I loved you two phones ago. You aren’t welcome in this one. It took two SIM cards to truly erase you, but I did and I started to forget. The texts were deleted and the ringtone forgotten. I stopped getting my hopes up with every phone buzz and I exercised incredible self control to not inundate you with pings. Eventually, I upgraded and I deleted you. I moved on to smarter smartphones and you became a ghost haunting the shell of a lifeless Samsung Blackjack. But four years and two devices later, you found your way back in.
Technology can protect your identity, but it can’t protect your heart. Not even Steve Jobs can run interference with the seven digits that damaged your goods, although there’s probably an app for that. I suppose I should have known it could happen at any moment, but I assumed that once I moved on, our paths would never cross again for the rest of eternity. And if they ever did, I would look f**king fabulous. (Jokes! I would be hungover and smell like stale french fries.) We didn’t have a run-in at a coffee shop or bookstore or anywhere else pathetically predictable.
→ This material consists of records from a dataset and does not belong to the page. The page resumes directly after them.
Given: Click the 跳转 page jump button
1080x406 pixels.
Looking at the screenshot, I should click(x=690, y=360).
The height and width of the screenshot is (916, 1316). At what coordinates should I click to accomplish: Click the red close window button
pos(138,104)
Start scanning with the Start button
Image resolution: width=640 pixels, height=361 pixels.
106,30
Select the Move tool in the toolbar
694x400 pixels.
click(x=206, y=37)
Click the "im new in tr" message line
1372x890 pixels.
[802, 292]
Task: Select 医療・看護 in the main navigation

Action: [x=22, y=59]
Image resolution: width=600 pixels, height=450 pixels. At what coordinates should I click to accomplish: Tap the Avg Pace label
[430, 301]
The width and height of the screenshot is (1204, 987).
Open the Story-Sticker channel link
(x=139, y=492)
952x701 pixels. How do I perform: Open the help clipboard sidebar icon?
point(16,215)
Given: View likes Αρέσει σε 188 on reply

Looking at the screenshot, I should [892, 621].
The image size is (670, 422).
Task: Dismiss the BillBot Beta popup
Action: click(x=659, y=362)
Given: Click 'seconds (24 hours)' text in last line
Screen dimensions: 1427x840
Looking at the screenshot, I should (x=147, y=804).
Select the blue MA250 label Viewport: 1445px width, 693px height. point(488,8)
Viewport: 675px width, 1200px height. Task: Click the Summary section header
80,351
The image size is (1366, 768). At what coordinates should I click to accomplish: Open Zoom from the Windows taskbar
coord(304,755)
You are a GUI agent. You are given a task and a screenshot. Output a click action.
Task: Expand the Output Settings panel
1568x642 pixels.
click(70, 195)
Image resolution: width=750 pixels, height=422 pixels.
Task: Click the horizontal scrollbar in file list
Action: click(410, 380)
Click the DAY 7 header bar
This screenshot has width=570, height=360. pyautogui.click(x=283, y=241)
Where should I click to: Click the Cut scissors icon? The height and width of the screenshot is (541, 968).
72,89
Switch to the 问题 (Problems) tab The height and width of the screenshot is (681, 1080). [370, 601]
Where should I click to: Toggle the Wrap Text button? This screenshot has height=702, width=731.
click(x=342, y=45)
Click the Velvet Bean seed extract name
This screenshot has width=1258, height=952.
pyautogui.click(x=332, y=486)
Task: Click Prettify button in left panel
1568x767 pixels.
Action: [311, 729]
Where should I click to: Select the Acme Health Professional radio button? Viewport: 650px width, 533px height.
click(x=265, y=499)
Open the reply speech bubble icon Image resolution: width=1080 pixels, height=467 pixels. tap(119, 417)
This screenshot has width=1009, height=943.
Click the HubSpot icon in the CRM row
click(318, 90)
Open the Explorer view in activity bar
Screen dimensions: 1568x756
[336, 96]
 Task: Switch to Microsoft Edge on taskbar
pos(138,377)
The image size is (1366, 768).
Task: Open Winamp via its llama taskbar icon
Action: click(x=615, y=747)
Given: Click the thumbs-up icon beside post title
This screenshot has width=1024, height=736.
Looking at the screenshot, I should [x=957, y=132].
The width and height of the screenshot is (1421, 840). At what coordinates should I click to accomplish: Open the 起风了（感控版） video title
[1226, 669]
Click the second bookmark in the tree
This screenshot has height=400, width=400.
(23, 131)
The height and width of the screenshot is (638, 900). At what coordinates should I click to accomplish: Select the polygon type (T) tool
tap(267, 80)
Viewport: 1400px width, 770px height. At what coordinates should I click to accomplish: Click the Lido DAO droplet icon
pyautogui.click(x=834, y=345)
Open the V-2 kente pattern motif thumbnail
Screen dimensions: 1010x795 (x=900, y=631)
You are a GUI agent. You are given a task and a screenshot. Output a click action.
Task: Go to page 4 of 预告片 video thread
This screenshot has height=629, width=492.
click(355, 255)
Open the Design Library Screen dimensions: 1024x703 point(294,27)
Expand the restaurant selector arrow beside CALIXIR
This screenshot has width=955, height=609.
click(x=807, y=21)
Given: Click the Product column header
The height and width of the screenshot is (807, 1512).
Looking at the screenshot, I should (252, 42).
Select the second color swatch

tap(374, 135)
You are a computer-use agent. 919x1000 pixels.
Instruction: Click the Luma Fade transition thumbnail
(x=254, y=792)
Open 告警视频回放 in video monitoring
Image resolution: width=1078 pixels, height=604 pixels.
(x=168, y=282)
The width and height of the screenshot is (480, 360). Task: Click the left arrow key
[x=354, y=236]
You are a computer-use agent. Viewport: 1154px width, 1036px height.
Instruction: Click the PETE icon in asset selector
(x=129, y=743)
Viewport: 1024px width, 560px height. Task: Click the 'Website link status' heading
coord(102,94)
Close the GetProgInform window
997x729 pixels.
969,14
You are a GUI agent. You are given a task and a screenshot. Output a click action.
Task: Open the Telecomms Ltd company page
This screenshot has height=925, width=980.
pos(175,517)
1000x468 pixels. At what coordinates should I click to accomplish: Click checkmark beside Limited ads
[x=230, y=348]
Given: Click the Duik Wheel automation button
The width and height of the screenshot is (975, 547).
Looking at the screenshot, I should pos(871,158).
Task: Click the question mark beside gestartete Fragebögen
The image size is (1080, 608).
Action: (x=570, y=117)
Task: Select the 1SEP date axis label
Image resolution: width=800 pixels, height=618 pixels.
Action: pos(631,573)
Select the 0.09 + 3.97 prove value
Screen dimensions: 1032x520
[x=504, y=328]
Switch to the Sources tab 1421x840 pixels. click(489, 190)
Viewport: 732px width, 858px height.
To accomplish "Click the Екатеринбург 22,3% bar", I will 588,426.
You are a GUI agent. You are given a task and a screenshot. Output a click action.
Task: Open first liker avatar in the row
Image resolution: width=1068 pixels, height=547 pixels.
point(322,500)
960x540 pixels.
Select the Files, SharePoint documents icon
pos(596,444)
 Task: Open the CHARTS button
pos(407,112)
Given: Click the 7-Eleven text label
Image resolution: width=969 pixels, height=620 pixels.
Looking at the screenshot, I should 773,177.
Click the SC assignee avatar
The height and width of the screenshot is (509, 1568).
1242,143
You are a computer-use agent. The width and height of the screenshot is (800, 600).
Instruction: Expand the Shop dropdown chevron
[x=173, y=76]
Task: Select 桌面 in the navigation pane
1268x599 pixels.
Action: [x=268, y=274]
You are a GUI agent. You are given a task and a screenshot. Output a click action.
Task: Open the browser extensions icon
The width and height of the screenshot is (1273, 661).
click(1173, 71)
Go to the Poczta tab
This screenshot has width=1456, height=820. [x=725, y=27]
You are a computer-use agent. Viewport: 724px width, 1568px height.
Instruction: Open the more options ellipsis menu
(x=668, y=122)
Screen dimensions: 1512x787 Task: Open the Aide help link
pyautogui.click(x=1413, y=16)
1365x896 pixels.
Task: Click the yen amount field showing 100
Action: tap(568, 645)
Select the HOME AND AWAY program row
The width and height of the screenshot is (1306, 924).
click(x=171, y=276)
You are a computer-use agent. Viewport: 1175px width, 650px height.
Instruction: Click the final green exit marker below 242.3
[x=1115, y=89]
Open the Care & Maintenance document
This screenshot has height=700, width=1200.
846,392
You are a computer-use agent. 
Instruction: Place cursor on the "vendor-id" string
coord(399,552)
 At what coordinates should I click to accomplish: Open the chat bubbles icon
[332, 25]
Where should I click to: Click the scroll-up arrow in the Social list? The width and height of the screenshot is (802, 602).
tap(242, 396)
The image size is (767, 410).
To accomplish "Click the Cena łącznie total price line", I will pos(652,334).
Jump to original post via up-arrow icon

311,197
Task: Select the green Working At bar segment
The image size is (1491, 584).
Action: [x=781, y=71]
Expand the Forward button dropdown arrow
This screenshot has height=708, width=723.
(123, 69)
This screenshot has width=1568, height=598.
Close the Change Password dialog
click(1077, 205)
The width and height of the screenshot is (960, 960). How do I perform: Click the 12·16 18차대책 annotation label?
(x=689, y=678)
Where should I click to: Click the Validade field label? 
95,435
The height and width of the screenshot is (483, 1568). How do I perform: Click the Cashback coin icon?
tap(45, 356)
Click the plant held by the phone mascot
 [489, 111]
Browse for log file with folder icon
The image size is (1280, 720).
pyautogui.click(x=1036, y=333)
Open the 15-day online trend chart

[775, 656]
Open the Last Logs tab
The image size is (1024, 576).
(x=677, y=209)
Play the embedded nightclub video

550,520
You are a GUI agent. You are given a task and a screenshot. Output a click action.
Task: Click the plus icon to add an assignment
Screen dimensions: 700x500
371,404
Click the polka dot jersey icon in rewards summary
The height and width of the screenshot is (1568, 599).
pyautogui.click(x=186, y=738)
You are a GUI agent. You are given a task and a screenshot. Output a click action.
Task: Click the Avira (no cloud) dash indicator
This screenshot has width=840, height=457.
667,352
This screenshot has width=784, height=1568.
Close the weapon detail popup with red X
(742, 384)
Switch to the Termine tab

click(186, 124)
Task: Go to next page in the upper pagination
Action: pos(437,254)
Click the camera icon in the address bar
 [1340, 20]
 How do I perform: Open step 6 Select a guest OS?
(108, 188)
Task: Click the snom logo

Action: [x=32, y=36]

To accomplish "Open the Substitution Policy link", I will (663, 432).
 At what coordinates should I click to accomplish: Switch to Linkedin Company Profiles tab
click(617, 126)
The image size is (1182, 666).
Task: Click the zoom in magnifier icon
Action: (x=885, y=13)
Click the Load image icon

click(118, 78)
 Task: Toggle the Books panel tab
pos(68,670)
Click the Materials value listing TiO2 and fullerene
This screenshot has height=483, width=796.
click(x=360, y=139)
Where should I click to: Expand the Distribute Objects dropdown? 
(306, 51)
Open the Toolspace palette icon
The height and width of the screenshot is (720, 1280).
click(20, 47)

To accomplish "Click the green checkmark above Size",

But one notification was enough to send a pile of unused emotions hurling from the past straight into the present. They weren’t gone, they weren’t forgotten. Just sitting, unused, in a box in the back corner of the attic where nobody ever goes, because it’s only used for storage.
“Hi”
No punctuation, no content, no indication of what he wanted. No reason to say anything at all. Only salutations. Birthdays had passed, graduations had passed, even my mother had passed, all with a constant string of silence on the other end of the line. But thanks to the past, I knew him well enough to understand those two stupid characters spoke volumes. His succinct “Hi” said it all– “I’m sorry for the way things ended and you’re right to think I’m an asshole. And you have really pretty hair.” Okay, maybe not the last part. He would never actually say any of that, but the sentiment was lingering there. Moreover, it was physically there, on my phone. The phone that, now two phones later, was finally introduced to the memories of my past. 2008, meet 2012. You two have a lot to catch up on.
Suddenly, it’s four years ago. It’s hard not to reply within milliseconds. And it’s especially hard to be cool when you want so badly to be. You remember every text and glance and goodnight like they were last night. That loaded “Hi” says so much more than hello and you know it, you know exactly what it says and you have so much to say back. Love, hate, anger, suspense and hormones push your adrenaline into overdrive. Where did these goosebumps come from? All of this and so much more from two stupid letters, that he didn’t even punctuate. The sheepish bastard couldn’t even double his keystrokes and decide between a period and an exclamation point, even though he knew it read to me like a question mark. Your heart and your brain don’t always communicate, they don’t always live in the present and they’re certainly not being reasonable right now; proceed with caution.
It didn’t go much beyond polite smalltalk. I replied because I’m respectful, but I didn’t give in because I’m not a pushover. Not everyone can possess the right amounts of sass, self-confidence and success to pull that off, but dammit, I try. In the end, we’re both probably better off without each other. He still doesn’t belong in my phone, but I can make room for resolution.
You can read more from Elizabeth Entenman on her blog.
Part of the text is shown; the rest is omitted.